Melihatnya sudah tak tega, Jico memeluknya dengan erat, dan masih saja tidak mau mengeluarkan sedikitpun suaranya. Hanya gestur tubuh yang mewakilkan rasanya.


Rasa sakit lebih indah dari pada kesepian

Dan kematian yang mewaraskan

Aku tahu,

Meski neraka telah menunggu

Yang akan meleburkan semua beban derita di kalbu


Tak disangka, ternyata Hestia dan Erika memantau dan melihatnya dari kejauhan. Lalu mereka berdua menghampiri ke arahnya.

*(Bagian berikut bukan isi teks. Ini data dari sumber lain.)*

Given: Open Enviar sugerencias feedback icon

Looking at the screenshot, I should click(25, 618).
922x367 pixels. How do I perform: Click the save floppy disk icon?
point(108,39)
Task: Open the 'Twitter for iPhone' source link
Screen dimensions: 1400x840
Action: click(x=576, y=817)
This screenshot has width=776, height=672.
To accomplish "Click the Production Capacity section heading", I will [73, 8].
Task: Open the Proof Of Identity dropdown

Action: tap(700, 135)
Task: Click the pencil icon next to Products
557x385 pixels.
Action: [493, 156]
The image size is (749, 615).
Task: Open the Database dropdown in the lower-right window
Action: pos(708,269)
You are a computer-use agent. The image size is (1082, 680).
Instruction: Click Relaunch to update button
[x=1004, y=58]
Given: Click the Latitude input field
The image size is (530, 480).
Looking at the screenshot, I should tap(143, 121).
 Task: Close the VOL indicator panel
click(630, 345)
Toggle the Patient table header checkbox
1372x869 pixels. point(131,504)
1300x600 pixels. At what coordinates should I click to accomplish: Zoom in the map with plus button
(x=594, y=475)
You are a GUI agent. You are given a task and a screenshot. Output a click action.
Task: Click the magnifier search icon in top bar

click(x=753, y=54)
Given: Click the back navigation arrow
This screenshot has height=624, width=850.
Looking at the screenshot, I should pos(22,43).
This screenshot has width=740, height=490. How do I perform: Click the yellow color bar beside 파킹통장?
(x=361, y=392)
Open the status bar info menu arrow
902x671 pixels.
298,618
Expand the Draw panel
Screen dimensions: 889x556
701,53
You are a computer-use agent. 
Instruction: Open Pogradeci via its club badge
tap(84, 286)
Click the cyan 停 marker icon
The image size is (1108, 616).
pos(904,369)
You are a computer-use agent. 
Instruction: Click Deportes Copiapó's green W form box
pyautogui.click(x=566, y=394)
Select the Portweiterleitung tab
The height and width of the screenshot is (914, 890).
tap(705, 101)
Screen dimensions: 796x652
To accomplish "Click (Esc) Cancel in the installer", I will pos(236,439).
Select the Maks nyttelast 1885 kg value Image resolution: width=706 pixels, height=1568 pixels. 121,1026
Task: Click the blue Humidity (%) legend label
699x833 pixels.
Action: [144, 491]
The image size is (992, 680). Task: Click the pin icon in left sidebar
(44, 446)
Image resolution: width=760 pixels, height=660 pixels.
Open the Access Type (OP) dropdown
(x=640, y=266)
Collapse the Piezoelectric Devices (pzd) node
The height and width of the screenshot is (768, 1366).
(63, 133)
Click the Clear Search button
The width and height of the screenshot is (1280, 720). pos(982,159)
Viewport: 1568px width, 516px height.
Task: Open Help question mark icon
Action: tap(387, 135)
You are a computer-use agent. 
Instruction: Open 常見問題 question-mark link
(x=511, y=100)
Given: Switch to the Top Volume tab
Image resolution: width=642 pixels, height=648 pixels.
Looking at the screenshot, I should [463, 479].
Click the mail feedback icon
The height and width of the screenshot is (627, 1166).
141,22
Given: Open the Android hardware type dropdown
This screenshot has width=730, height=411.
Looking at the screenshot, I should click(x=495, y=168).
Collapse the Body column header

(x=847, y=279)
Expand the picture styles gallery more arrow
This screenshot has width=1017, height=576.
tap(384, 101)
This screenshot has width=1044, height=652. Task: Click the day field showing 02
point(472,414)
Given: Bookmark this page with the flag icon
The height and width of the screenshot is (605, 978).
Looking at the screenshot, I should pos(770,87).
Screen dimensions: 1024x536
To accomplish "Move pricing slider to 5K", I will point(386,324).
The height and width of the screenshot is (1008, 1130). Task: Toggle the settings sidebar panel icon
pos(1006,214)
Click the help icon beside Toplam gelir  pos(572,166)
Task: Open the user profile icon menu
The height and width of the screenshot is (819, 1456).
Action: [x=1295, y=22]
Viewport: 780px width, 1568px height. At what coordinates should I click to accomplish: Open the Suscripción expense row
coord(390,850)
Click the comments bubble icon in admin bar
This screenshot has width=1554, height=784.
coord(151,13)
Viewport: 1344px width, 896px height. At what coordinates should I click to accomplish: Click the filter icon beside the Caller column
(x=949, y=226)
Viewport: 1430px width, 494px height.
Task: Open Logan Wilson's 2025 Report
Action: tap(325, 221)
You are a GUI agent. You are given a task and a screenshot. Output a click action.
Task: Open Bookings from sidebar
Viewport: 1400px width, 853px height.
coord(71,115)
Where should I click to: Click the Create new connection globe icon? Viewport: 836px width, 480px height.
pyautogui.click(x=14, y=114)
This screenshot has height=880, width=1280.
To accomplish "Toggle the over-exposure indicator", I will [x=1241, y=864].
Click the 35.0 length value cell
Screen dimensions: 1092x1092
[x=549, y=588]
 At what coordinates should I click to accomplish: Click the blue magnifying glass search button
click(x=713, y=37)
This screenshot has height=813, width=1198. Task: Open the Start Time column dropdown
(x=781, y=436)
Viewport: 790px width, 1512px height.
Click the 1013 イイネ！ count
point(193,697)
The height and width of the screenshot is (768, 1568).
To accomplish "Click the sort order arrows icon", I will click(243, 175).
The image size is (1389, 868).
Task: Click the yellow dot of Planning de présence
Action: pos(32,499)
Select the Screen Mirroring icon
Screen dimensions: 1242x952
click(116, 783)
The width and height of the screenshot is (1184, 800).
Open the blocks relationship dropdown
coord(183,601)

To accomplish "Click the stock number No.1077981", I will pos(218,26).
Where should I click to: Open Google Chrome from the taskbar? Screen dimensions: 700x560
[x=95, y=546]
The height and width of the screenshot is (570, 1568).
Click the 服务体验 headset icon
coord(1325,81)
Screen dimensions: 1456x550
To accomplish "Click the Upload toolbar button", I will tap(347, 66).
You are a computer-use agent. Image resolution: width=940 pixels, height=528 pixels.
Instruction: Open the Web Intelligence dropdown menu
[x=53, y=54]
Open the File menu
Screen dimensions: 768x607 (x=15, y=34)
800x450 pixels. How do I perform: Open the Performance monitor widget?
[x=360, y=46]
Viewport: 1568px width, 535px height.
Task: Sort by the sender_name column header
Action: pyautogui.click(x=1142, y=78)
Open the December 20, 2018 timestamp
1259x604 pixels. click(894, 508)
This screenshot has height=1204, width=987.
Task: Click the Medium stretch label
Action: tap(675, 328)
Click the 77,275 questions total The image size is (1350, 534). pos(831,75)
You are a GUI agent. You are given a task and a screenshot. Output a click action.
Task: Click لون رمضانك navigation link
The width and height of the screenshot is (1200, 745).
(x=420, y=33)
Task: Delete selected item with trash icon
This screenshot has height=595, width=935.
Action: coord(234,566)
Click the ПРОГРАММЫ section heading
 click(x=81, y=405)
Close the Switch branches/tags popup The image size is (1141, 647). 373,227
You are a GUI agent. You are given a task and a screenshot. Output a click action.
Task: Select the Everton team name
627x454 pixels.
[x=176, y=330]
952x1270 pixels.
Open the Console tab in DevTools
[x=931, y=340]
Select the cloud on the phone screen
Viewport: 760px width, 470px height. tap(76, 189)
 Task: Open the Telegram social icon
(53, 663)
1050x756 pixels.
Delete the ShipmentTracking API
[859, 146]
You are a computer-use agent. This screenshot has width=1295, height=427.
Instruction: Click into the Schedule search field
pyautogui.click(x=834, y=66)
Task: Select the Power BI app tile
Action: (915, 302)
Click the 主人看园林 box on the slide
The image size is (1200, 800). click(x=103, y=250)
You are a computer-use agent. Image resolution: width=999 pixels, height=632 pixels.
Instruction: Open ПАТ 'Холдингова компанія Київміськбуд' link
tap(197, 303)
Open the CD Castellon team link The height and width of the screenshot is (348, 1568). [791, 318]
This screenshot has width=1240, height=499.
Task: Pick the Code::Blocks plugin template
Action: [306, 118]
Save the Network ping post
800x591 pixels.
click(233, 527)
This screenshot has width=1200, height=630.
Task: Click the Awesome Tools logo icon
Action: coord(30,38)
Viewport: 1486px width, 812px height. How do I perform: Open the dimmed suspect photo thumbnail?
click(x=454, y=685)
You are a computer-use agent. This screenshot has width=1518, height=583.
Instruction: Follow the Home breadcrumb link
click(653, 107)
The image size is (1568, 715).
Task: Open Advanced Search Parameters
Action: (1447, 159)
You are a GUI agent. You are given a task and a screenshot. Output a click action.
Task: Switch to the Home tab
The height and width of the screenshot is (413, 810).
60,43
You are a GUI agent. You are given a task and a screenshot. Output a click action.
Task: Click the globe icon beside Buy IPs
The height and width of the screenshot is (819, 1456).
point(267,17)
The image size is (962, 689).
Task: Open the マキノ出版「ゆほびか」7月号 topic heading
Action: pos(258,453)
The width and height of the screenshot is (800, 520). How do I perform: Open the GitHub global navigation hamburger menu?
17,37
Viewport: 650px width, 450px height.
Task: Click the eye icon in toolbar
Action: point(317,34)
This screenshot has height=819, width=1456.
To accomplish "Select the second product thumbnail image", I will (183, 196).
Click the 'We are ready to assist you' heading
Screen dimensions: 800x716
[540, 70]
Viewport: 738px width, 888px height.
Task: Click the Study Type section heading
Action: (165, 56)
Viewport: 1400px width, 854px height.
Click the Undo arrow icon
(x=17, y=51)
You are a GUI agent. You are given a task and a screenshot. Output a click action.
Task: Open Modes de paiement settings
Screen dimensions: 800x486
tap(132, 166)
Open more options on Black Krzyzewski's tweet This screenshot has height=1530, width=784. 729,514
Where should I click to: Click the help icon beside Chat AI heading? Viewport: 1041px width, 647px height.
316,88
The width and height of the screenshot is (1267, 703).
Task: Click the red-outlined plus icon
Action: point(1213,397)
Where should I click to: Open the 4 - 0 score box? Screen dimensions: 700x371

Menjelaskan semua depresi berat yang dialami Asmaradiya setiap harinya memikirkan Jico. 


"Tolong, kasih gue waktu buat berduaan sama dia" Akhirnya Jico membuka suaranya, dan berujar pada mereka berdua.

"Gue mohon jangan bikin dia makin parah lagi, Yor." Ucap Erika

"Iya, Jico... seenggaknya keluarin suara elo buat ngomong dan ngejawab dia" Tambah Hestia. Sedangkan pelukannya masih tetap mendekap erat pada tubuh Asmaradiya yang tertidur karena letih tubuh dan pikirannya, sudah tiga hari ia terjaga tanpa makan dan minum sedikitpun. Dan akhirnya mereka berdua pun beranjak pergi, memberikan waktu untuk berduaan kembali.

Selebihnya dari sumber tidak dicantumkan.